Nolan said his group has fielded “a deluge” of questions from both patients and would-be entrepreneurs so far, especially since the application period ended. Until the Medical Marijuana Commission makes its decisions, however, answers are scarce. “Now it’s kind of hurry up and wait,” Nolan said. “Everyone who applied for those is just kind of sitting around with the real estate tied down, and are just anxious to hear back early next year about how the commissioners graded everybody.”
Nolan said his group estimates there will be 500 new jobs in the state directly related to the cultivation and dispensaries pretty much as soon as licenses are awarded. It’s a number he expects to grow exponentially from there, in addition to hires for related businesses like delivery companies, potency testing labs, cannabis-focused law and accounting firms, security firms and the like. “For Arkansas, that’s going to grow into a fair little industry,” Nolan said.
One of the primary goals of his organization, Nolan said, is educating those looking to get involved. That has included educating Arkansans on a major potential stumbling block: the Internal Revenue Service’s Section 280e. Enacted in 1982 to help convict high-volume cocaine dealers in federal court, 280e, in a nutshell, says that those directly involved in the creation and selling of narcotics, including marijuana, even if it’s legal in their state, may only deduct from their federal taxes the “cost of goods sold” — solely those expenses directly incurred while creating the product. Cultivators, Nolan said, won’t be hit as hard by 280e, because they’ll be able to deduct expenses like water, seed, fertilizer and the like. But dispensary owners can deduct almost nothing when tax time rolls around, including most of the cost of staff, brick-and-mortar storefronts, warehouse space, all the way down to printer paper, paperclips and pens.
“For dispensaries, much less percentage of their expenses can be attributed to cost of goods sold,” Nolan said. “That’s where it really hits. Even if on paper you’re showing $100,000 profit, that doesn’t mean you still don’t have a tax bill on top of that.” Though 280e doesn’t apply to ancillary businesses like delivery services or doctors who certify that patients have a condition that allows them to purchase medical cannabis, this very expensive regulatory quirk has caused many dispensary and dispensary related businesses to fail in other states, the owners socked with a huge tax bill they can’t pay.
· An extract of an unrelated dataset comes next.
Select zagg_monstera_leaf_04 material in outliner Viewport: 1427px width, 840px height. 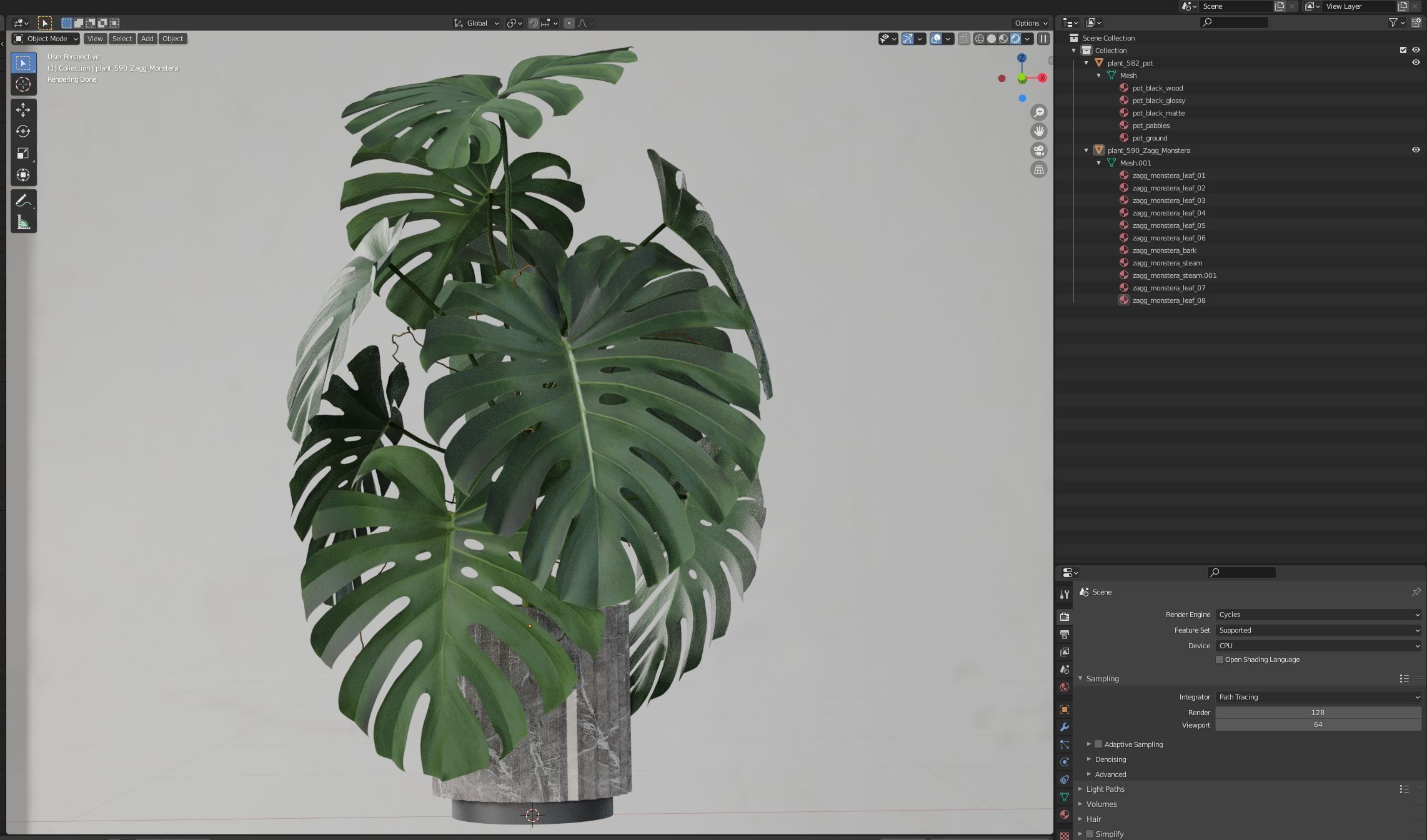pyautogui.click(x=1168, y=213)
“People will get excited about owning a dispensary and starting a dispensary,” Nolan said, “then 280e is just one of those kind of coming-to-reality moments. You realize that, sure, there’s probably going to be a lot of revenue there. But when you cover all your expenses and then on top of that have additional income taxes that you can’t deduct, it just makes being profitable that much harder.”
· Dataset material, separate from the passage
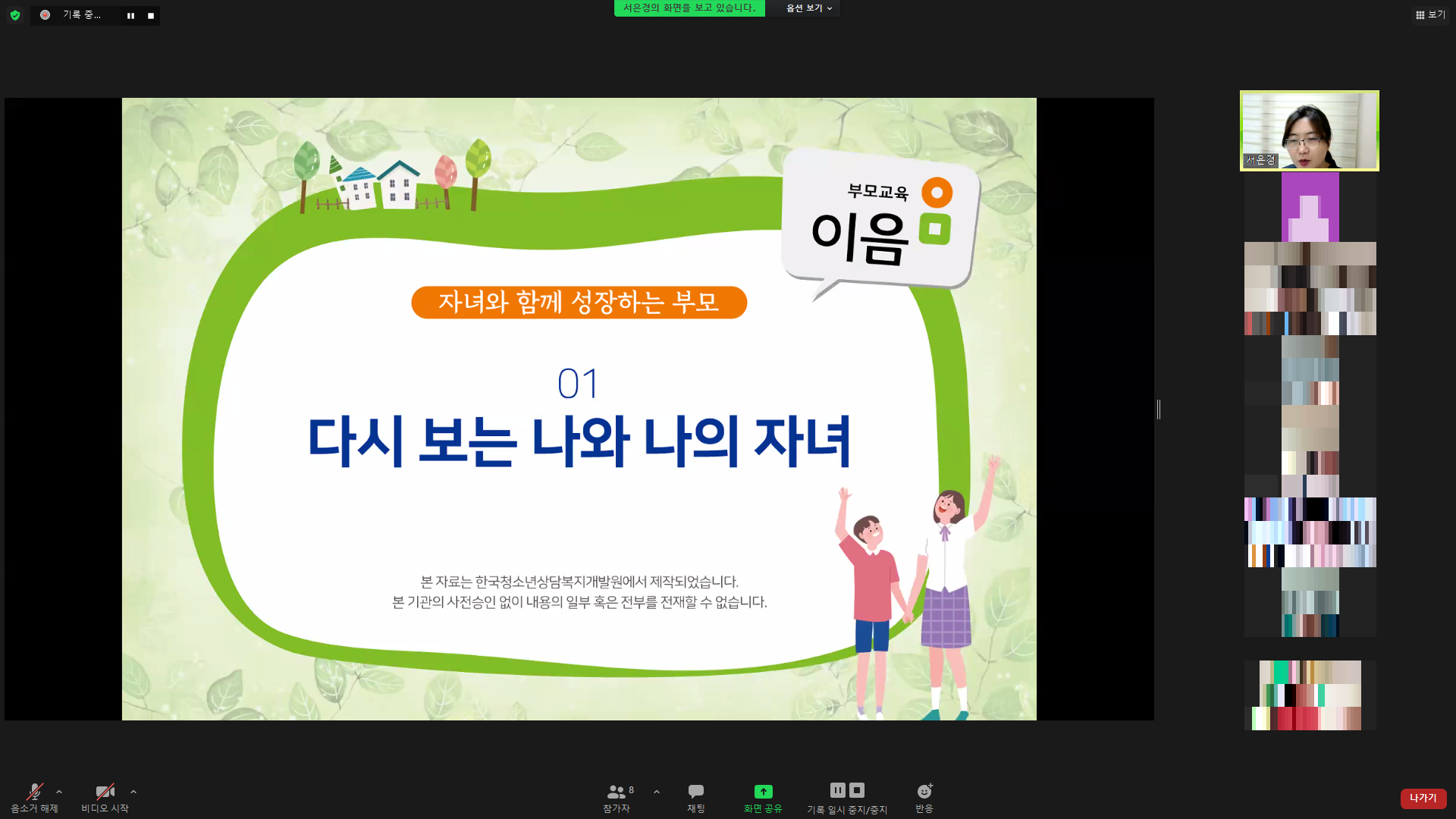Expand audio options arrow beside microphone
The image size is (1456, 819).
[59, 792]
One of those hoping to avoid the pitfalls involved in getting in on the ground floor of medical cannabis in Arkansas is Corey Hunt. The co-founder of a group called Natural State Healthcare, which has applied for a dispensary license, Hunt came to Arkansas from Oklahoma in 2007 to help expand his family’s cell phone repair business in the state. He started looking into cannabis as medicine in 2013, when his girlfriend’s mother died of breast cancer. Eventually, he took a trip to Colorado and met with patients being helped by cannabis treatments.
“I met a little 4-year-old kid who was taking cannabis oil, and it was treating his cancer. I started meeting other patients — patients with PTSD, little kids who were having hundreds of seizures a day and then they didn’t have seizures any moreafter taking cannabis oil. I said, ‘Something has to be done about this.’ ”
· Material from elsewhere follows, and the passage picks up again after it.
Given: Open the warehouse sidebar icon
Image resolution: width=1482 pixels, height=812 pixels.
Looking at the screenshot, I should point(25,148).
Soon after returning from Colorado, Hunt started a website and Facebook group called “Illegally Healed.” The Illegally Healed Facebook group is now the biggest cannabis patient-focused group on the social media site, with over 400,000 likes. There and at Hunt’s website, he publishes interviews and short video content about medical cannabis. This month, Hunt also launched a new print magazine called Ounce, which will focus on medical cannabis in Arkansas.